ProtPen: Protein Function Prediction Pipeline

This repository contains a pipeline for predicting and analyzing protein function using structure- and sequence-based methods. ProtPen integrates EggNOG-mapper, AlphaFold structure retrieval, Foldseek structural searches, and result enrichment to investigate differentially abundant proteins of unknown function in a proteomic dataset.

Table of Contents

Overview

ProtPen takes a FASTA file containing UniProt protein identifiers as input, retrieves AlphaFold PDB structures, performs EggNOG-mapper and Foldseek searches, filters and consolidates Foldseek results, enriches them with UniProt annotations, and merges the outputs for downstream functional interpretation.

Installation

The pipeline is intended to run on a Unix-based HPC system using SLURM and virtual environments.

Prerequisites

  • Python ≥ 3.10
  • SLURM scheduler
  • EggNOG-mapper v2
  • Foldseek
  • psutil ≥ 6.0
  • Python packages: pandas, requests, biopython, pytest

Clone the Repository

git clone https://github.com/ProtPen/ProtPen.git
cd ProtPen

Install

EggNOG-mapper and Foldseek are external tools and must be installed separately (see the links above); everything else is installed via pip.

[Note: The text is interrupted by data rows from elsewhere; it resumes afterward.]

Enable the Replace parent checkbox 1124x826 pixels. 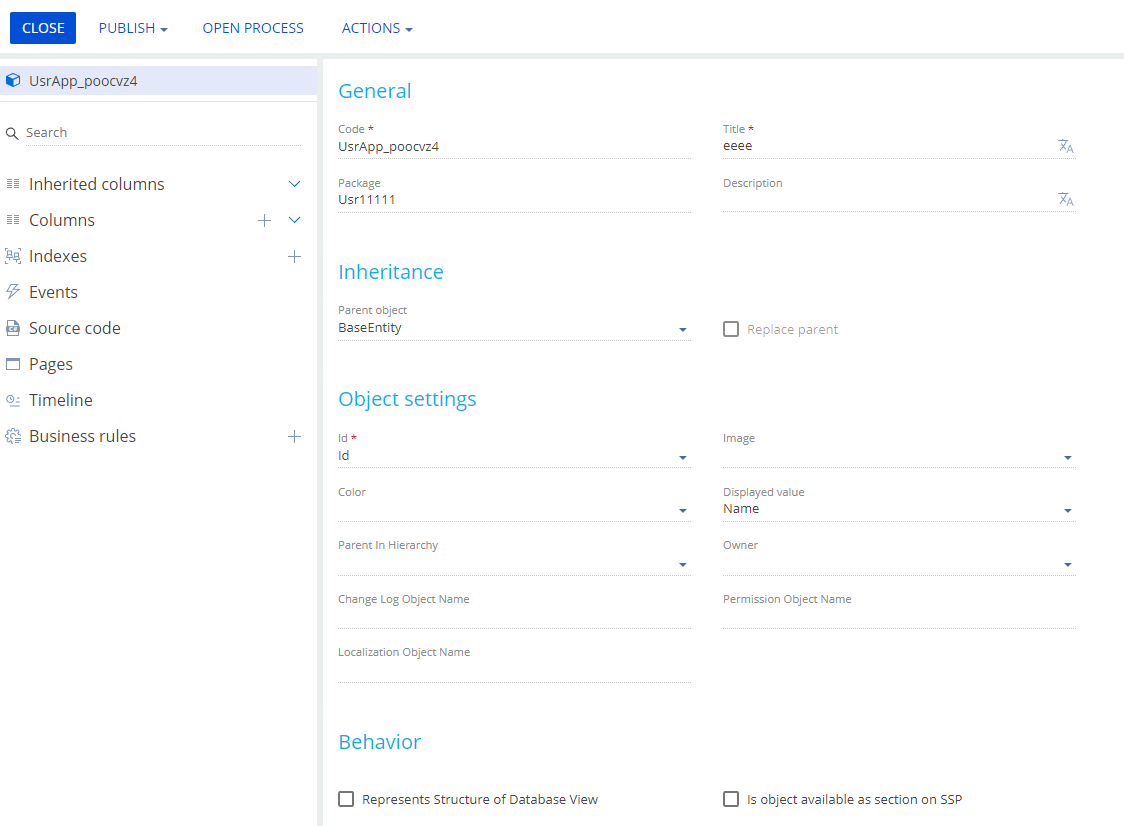731,329
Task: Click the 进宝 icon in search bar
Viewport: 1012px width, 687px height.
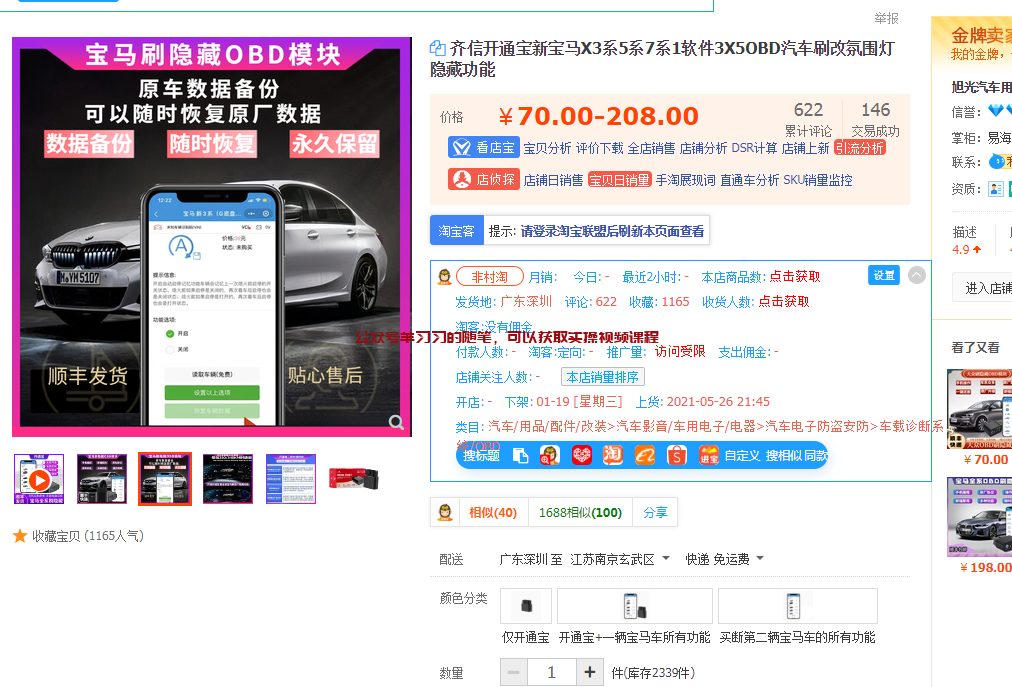Action: pyautogui.click(x=706, y=456)
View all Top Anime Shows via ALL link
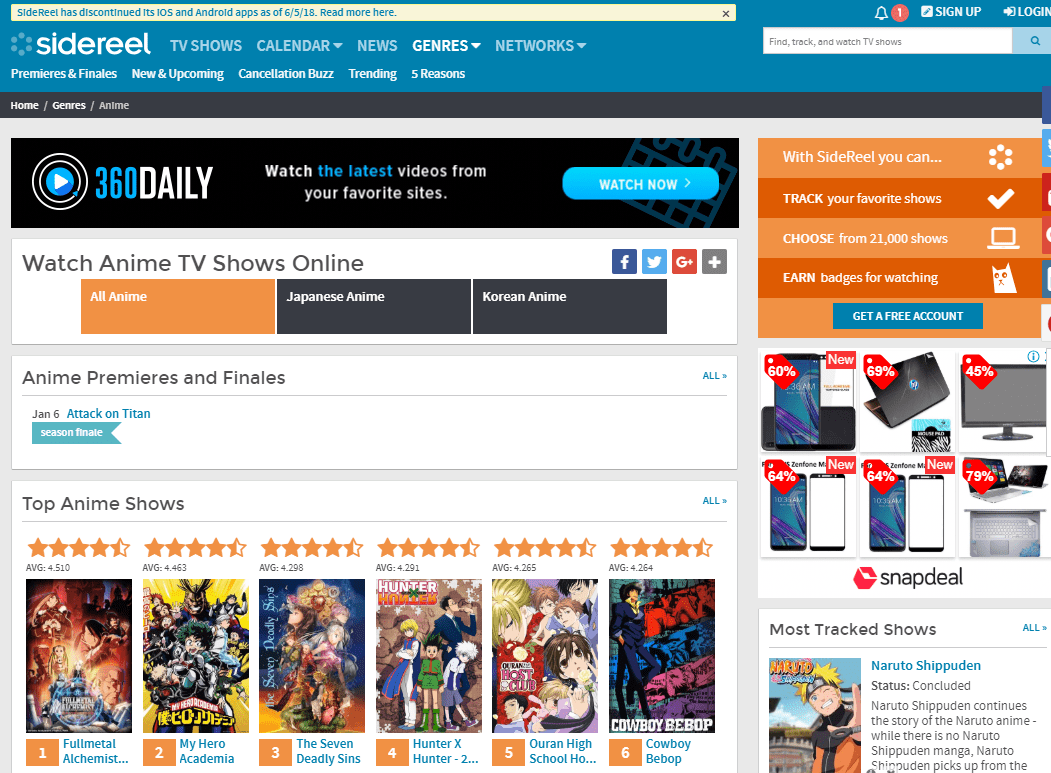This screenshot has width=1051, height=773. click(714, 500)
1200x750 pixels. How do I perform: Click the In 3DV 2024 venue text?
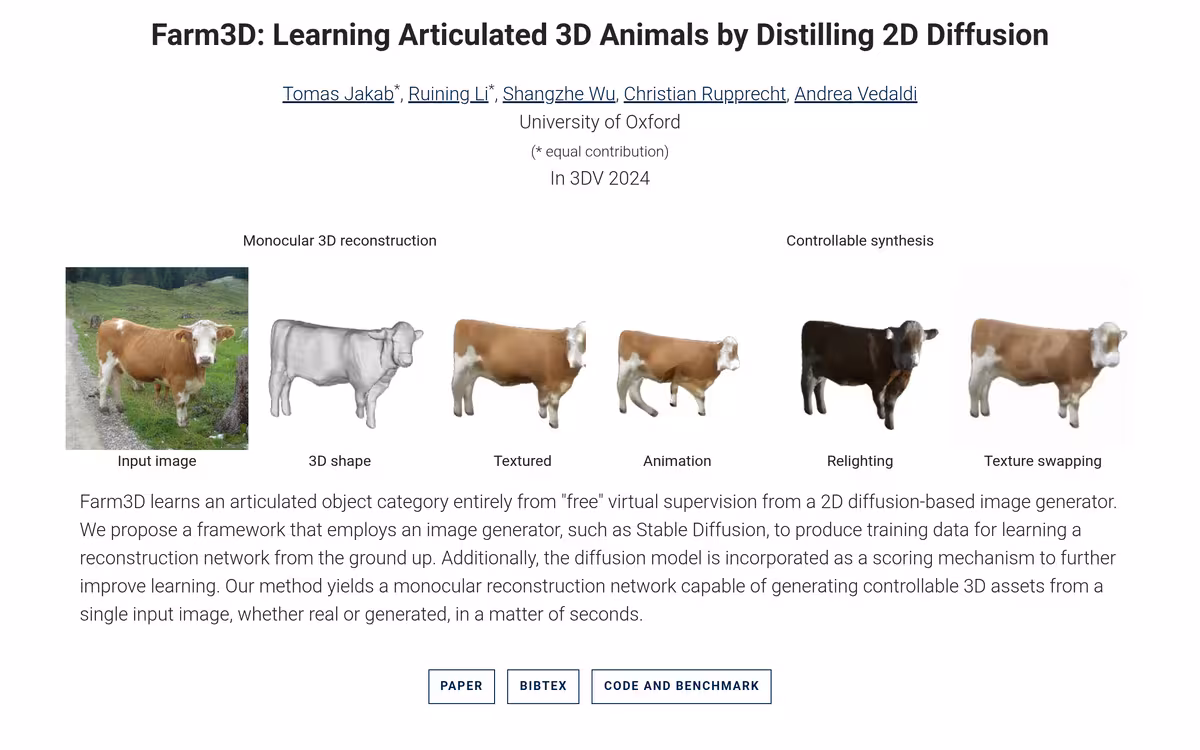pyautogui.click(x=600, y=179)
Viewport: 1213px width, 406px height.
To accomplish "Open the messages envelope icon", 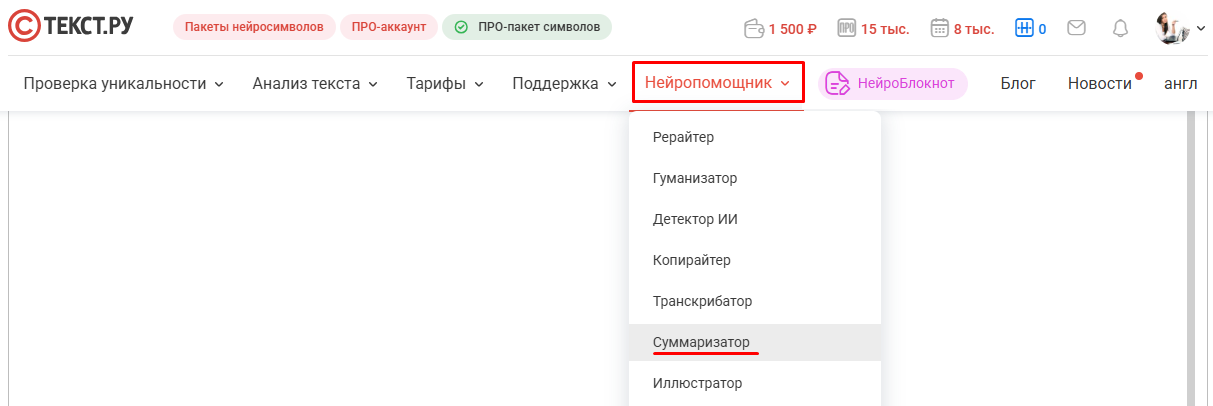I will coord(1076,28).
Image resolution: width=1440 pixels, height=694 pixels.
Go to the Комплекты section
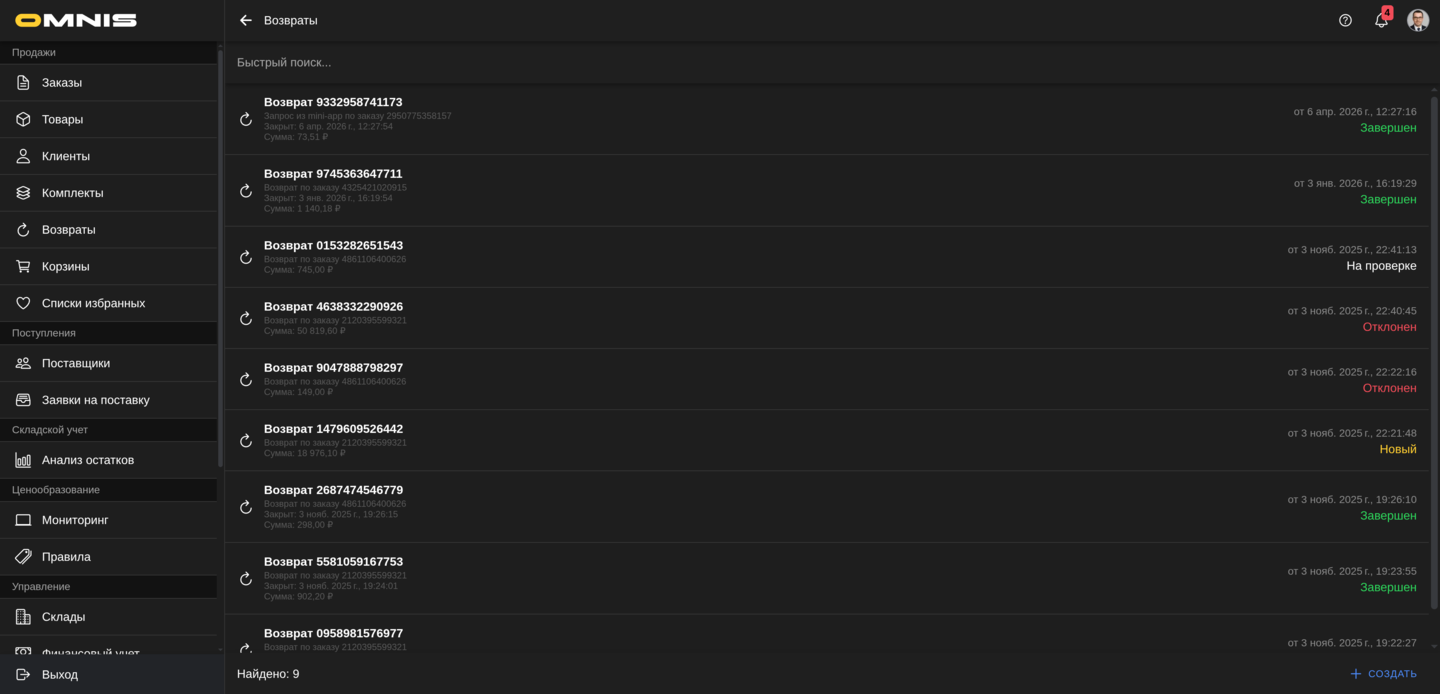click(72, 193)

It's recommended to install into a virtual environment:

python -m venv venv
source venv/bin/activate

Install ProtPen and its Python dependencies (pandas, requests, biopython, psutil):

pip install -e .

To also install the test/dev dependencies (pytest, black):

pip install -e ".[test]"

Pipeline Workflow

  1. Run EggNOG-mapper (cli_eggnog.py)
    Annotates proteins using the EggNOG orthology database.

  2. Download AlphaFold PDB files (cli_download.py)
    Retrieves AlphaFold-predicted structures from UniProt based on FASTA input.

  3. Run Foldseek search (cli_foldseek.py)
    Compares AlphaFold structures to a preprocessed Foldseek database.

  4. Filter and consolidate Foldseek results (cli_consolidate_foldseek.py)
    Keeps top hits per query and filters based on the input FASTA file.

  5. Enrich Foldseek results (cli_enrich.py)
    Adds UniProt annotations to Foldseek hits using PDB-to-UniProt mapping.

  6. Merge EggNOG and Foldseek results (cli_merge.py)
    Joins both result tables on query ID for final annotation output.

Scripts

Script Description
cli_eggnog.py Runs EggNOG-mapper with UniProt ID input
cli_download.py Downloads AlphaFold PDB files from UniProt
cli_foldseek.py Runs Foldseek structural search on PDBs
cli_consolidate_foldseek.py Filters and consolidates Foldseek search results
cli_enrich.py Enriches Foldseek results with UniProt metadata
cli_merge.py Merges enriched Foldseek and EggNOG-mapper results

Usage

All example SLURM scripts below live in sample_search/; run sbatch from that directory (or adjust paths accordingly).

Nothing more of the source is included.